Exercise prompt
Answer these questions using the interview.
(a) At which high school did Caryn take three and a half years of Spanish?
(b) How often did she take part in the International Exchange Lounge?
(c) How large was the crowd for her presentation about the "volunteer spirit"?

Text
*** Block opens ***
Interview with Ms. Caryn Bromirski


Caryn as a JET hosting the “What’s Happening Hiroshima” radio program
 

Ms. Caryn Bromirski is a Japanese teacher and alum of the Japan Exchange and Teaching (JET) Program. After spending a year at Waseda University in Tokyo and working as a Japanese speaking guide in Alaska, Caryn joined the JET Program as a Coordinator for International Relations (CIR) for the Hiroshima City International Relations Division.

After earning a Master’s degree at the Center for Japanese Studies at the University of Michigan - Ann Arbor, Caryn returned to Alaska to teach. She completed the UAA Teacher’s Certification Program and has taught Japanese at Chugiak High School and the University of Alaska - Anchorage. She continues to privately tutor students and her children.
 
When did you begin studying and teaching Japanese?

I began taking Japanese language classes as a freshman at the University of Redlands in California. I had taken three and a half years of Spanish at Bartlett High School, but Japan was rising to prominence in the world news and sparked my interest.

During my junior year, I earned a scholarship for a study abroad program from the Japan Business Association in Southern California. I spent a year studying at Waseda University in Tokyo. While pursuing my studies at Waseda, I found opportunities to teach English, and work on English Conversation software.
 
Describe your experience as a CIR.

I was a CIR in Hiroshima, where I primarily did translation and interpretation for the city government. I was an interpreting liaison for city interns from other countries. I translated letters from the Mayor of Hiroshima to Presidents and Prime Ministers. Interpreting at the Hiroshima Peace Memorial Museum was a particularly moving experience, and I encourage anyone who is visiting Hiroshima to go to the Peace Museum.
I hosted a weekly radio program called “What’s Happening Hiroshima” with a Canadian and another American CIR. We gave updates on community events and activities, as well as cross-cultural information.

I participated in an International Exchange Lounge twice a month, which provided Hiroshima citizens the opportunity to interact with foreigners. I provided English proofreading and student consulting services. People could also come in to discuss various topics of interest in English or in Japanese.

I learned a lot about the world from Japan’s perspective through JET. I gave a presentation to a crowd of over 800 about the “volunteer spirit”. I talked about the importance of reaching out and getting involved in your community.
 
Newsletter advertisement for Hiroshima CIRs in the International Exchange Lounge

What made Japan stand out from the other foreign countries in which you lived?

The hospitality of the Japanese people really stands out to me. One day I was lost and someone took the time to give me directions to Tokyo station. Another time I lost my wallet and the person who found it made the effort to return the wallet to me. I am very grateful for the kindness I was shown when I was in Japan.
 
What are the differences between teaching Japanese students and teaching American students?

With American students, I love talking about Japan and sharing Japanese culture. With Japanese students, I enjoy teaching English and forming new friendships. Most of my experiences teaching in America have been in classrooms, though I have often taught Japanese privately. The one-on-one sessions allow me greater focus on the student and individual achievement. Both experiences are very rewarding in their own ways.
*** Block closes ***
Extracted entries
*** Block opens ***
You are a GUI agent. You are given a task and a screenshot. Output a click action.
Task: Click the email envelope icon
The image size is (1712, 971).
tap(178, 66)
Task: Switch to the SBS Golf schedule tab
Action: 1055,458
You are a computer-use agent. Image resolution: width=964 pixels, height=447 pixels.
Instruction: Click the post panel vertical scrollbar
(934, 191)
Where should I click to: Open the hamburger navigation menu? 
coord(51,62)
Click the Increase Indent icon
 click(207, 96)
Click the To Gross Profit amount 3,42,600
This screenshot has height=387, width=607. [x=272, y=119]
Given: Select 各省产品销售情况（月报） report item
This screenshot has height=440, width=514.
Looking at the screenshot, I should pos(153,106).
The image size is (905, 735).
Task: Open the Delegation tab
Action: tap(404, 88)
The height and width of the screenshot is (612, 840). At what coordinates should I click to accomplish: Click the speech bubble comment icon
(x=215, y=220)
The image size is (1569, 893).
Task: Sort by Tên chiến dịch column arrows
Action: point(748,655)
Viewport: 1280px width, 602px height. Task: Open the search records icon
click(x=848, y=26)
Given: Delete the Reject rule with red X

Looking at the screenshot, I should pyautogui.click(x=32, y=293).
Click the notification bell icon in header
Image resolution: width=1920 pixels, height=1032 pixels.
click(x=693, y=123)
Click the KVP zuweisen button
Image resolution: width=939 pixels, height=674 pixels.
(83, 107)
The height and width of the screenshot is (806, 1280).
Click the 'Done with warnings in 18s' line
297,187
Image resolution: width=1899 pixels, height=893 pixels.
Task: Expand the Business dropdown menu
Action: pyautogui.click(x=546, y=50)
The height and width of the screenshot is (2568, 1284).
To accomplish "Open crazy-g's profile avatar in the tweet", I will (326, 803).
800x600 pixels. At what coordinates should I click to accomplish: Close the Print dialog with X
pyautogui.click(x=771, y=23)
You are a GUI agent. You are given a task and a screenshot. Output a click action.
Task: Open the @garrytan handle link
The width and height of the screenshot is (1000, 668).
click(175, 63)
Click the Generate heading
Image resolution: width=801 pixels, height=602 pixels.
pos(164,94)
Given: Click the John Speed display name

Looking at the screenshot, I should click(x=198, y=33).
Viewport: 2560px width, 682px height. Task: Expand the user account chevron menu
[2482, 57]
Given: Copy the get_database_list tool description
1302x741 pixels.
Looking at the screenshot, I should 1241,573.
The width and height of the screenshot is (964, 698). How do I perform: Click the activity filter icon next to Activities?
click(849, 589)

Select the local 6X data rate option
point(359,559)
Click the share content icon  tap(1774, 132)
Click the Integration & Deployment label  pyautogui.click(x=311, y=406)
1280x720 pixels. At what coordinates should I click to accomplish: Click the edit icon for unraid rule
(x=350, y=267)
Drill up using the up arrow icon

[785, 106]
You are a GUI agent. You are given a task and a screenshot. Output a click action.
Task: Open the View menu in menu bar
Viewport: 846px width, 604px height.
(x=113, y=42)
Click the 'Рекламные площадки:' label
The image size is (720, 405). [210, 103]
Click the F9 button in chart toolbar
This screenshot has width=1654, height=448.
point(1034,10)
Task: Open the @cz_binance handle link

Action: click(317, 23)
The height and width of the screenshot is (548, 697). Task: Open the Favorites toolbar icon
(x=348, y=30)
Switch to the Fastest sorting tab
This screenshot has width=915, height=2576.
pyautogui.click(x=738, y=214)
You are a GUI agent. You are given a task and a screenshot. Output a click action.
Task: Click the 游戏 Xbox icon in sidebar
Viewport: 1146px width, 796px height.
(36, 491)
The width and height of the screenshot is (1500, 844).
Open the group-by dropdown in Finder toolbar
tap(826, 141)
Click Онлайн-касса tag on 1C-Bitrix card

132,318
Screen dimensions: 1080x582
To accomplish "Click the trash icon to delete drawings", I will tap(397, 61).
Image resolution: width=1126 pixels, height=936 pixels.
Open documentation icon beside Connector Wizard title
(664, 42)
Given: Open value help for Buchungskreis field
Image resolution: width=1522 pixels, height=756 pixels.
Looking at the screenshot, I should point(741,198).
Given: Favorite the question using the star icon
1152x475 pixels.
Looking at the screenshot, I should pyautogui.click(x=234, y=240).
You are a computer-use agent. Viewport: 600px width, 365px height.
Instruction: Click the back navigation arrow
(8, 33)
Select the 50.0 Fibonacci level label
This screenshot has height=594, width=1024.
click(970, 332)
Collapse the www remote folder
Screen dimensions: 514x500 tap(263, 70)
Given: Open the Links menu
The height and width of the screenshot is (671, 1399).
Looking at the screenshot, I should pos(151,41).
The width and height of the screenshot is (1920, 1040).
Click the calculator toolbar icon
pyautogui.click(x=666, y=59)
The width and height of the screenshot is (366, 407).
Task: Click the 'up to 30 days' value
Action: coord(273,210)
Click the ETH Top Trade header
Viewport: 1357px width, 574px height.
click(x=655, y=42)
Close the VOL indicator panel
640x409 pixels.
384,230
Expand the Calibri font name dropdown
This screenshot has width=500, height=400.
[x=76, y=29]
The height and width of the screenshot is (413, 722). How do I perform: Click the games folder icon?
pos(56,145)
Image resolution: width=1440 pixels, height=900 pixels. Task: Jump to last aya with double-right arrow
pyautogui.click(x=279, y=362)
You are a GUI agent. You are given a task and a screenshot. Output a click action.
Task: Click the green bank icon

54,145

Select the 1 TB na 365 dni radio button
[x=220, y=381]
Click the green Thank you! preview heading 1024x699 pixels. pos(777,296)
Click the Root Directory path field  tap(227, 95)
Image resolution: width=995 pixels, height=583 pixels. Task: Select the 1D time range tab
*** Block closes ***
Response area
(a) Bartlett High School
(b) Twice a month
(c) Over 800 people